É tão inacreditável que eu cheguei a pensar que era fake news! Mas, onde já se viu a Justiça ter que obrigar o governo do Brasil a tomar medidas urgentes e eficazes para conter um desastre ambiental como esse que está ocorrendo no nordeste do Brasil onde as manchas de óleo se alastraram pelas praias.

Isso é moralmente, legalmente e até economicamente vergonhoso, num país em o Turismo teve uma contribuição ao Produto Interno Bruto (PIB) brasileiro de US$ 152, 5 bilhões e gerou postos de trabalho para 6,9 milhões de pessoas.

Mas, infelizmente a matéria era a mais completa verdade. Isso aconteceu no estado de Pernambuco, onde o Ministério Público Federal (MPF) ingressou com uma Ação Civil Pública contra o Governo de Messias Bolsonaro. A Justiça Federal concedeu uma liminar dando um prazo de 24 horas para que o Governo Federal implementasse uma série de medidas para recolher o óleo que atinge o litoral sob pena de ter que pagar multa diária de R$ 50 mil.

E enquanto se vê o absurdo de precisar de uma liminar para que o Governo Federal cumpra com sua obrigação, órgãos municipais e estaduais e uma multidão de voluntários faziam um trabalho hercúleo de retirar mais de trinta toneladas de óleo das praias de Pernambuco e mais de seiscentas toneladas do litoral nordestino, até agora.

Pessoas do Brasil e do mundo têm se consternado ao ver animais marinhos, como tartarugas e golfinhos, mortos, asfixiados por uma camada espessa de óleo. Mas isso parece não fazer a menor diferença para Messias Bolsonaro.

Ele não fica só no discurso contra ambientalistas, órgãos ambientais e em defesa do uso indiscriminado das riquezas naturais e do extrativismo desenfreado, mesmo em terras indígenas. Sob justificativa de fazer economia não se sabe de quanto e nem com o quê, Messias Bolsonaro sem dar maiores explicações, acabou com os conselhos previstos pela Política Nacional de Participação Social (PNPS) e pelo Sistema Nacional de Participação Social (SNPS), programas criados pela ex-presidente Dilma Rousseff que proporcionava participação da população nas políticas públicas.

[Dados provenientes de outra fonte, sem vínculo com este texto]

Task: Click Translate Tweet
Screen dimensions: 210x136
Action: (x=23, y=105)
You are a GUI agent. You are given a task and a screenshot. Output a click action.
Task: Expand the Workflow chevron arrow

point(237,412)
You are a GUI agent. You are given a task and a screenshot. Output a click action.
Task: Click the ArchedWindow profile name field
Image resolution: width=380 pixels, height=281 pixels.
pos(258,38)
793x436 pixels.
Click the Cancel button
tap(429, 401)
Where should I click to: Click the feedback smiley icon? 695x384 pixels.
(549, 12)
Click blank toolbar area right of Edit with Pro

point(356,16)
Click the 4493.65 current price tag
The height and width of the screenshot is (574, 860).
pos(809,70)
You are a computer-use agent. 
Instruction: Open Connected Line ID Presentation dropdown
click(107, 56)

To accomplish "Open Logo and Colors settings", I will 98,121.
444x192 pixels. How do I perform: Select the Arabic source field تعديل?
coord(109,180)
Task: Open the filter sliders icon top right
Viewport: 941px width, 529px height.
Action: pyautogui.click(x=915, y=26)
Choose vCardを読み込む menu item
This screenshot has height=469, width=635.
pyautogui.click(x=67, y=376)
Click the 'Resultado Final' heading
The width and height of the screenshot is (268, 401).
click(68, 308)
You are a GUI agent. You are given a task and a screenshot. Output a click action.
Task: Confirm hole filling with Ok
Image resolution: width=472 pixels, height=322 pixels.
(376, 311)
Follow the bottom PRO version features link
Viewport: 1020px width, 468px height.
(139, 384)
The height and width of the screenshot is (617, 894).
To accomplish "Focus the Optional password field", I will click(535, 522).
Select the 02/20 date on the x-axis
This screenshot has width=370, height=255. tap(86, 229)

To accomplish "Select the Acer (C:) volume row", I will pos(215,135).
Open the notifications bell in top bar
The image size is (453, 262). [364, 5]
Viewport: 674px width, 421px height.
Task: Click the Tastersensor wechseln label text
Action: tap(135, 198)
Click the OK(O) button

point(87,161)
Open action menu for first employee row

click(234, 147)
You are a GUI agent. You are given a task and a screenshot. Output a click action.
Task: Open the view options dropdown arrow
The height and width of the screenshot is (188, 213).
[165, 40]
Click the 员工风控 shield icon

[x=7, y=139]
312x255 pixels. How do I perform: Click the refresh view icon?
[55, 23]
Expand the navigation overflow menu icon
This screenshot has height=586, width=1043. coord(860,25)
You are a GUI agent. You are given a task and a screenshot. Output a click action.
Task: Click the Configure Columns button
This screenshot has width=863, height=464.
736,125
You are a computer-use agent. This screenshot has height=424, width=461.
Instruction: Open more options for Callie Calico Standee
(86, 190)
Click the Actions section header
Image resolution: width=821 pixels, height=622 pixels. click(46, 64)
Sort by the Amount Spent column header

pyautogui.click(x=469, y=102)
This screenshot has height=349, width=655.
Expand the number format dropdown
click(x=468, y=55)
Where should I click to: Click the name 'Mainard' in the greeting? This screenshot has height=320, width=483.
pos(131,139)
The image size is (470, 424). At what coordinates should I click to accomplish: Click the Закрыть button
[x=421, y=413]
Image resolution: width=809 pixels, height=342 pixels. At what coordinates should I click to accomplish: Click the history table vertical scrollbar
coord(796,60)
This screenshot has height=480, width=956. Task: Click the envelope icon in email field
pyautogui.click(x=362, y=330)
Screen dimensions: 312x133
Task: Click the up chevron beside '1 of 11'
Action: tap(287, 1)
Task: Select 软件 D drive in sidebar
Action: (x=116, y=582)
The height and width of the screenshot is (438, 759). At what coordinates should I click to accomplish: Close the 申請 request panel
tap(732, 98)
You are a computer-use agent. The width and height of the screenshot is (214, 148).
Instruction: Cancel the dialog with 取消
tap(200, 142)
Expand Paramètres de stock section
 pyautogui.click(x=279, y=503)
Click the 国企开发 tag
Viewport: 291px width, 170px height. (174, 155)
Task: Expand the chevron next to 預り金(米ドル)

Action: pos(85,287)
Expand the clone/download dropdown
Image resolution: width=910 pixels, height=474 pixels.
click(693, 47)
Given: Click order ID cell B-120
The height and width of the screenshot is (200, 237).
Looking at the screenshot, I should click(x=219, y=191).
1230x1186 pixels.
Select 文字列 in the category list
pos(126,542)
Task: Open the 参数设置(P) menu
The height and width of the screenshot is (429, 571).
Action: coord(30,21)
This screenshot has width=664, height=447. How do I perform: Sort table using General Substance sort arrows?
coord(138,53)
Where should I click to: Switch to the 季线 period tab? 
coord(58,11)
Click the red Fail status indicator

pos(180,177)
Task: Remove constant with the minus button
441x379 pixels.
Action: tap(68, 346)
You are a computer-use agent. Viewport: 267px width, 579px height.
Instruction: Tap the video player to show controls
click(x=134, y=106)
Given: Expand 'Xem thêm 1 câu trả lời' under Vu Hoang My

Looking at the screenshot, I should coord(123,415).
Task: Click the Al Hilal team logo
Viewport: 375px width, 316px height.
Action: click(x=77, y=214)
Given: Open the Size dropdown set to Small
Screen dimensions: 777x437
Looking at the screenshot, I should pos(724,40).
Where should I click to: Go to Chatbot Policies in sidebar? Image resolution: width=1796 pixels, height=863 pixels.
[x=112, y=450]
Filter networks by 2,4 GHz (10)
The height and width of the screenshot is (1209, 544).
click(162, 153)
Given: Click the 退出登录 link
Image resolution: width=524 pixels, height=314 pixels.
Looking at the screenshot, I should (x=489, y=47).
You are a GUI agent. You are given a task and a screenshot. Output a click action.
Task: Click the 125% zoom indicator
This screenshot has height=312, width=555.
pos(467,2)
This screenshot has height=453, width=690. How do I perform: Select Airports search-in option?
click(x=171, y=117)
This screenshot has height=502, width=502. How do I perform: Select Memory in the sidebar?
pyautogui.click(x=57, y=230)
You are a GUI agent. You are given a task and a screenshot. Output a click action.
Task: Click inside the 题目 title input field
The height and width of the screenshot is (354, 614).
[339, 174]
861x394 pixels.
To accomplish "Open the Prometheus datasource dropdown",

Na esteira da extinção dos conselhos, foram extintos dois comitês que integravam o Plano Nacional de Contingência para Incidentes de Poluição por Óleo em Água (PNC), o que muitos consideram que causou o atraso nas ações e a desorganização no combate a poluição das praias do nordeste por óleo.

E o presidente Messias Bolsonaro, que faz pregação contra a preservação do meio ambiente e acaba com mecanismo, como o PNC, de combate a degradação dos recursos naturais, agora faz que nem Pôncio Pilatos e lava as mãos para o que está acontecendo nas praias do nordeste – ou nas praias dos Paraíbas, como ele gosta de chamar jocosamente os nordestinos. E até para uma simples medida de colocar barreiras de contenção para impedir o óleo de atingir, por exemplo, recifes de corais, tem-se que buscar uma decisão judicial.

E enquanto isso vamos morrendo de vergonha de um presidente que é enojado por grande parte do Brasil e quiçá do mundo.